◆ **Prompt**: Collect all lines from the listing that include the string "will".

◆ **The input**:

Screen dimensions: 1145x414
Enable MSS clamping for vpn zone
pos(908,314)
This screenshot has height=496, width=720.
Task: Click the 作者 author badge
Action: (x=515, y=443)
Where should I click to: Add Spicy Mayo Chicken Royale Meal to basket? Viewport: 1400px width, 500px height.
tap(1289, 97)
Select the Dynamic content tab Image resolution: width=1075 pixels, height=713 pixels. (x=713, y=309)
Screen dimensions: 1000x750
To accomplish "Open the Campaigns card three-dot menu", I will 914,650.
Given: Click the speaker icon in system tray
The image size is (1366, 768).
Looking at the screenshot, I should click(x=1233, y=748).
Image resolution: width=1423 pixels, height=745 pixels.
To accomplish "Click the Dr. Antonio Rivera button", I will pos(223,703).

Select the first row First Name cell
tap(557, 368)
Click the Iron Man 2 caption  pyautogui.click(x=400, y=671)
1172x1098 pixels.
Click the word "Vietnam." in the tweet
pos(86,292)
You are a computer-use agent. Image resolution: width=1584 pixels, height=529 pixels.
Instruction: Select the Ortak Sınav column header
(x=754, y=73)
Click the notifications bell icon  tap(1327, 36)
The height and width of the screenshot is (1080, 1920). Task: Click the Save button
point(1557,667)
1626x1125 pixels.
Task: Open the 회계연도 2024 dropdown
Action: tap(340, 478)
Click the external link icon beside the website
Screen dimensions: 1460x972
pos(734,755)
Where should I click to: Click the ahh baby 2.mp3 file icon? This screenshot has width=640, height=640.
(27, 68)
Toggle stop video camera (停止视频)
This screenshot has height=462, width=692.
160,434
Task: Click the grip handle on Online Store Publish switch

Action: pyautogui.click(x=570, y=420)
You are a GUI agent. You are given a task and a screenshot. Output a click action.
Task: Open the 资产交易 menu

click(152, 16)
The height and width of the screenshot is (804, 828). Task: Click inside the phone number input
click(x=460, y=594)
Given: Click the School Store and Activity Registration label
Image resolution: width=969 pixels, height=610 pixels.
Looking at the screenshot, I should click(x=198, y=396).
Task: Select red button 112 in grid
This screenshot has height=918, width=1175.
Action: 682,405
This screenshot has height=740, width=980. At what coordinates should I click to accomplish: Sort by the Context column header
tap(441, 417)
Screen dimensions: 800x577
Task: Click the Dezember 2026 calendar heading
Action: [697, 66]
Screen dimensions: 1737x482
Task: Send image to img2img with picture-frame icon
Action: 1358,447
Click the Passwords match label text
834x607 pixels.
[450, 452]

◆ **Result for this exercise**:
To accomplish "Open the Campaigns card three-dot menu", I will 914,650.
To accomplish "Click the Dr. Antonio Rivera button", I will pos(223,703).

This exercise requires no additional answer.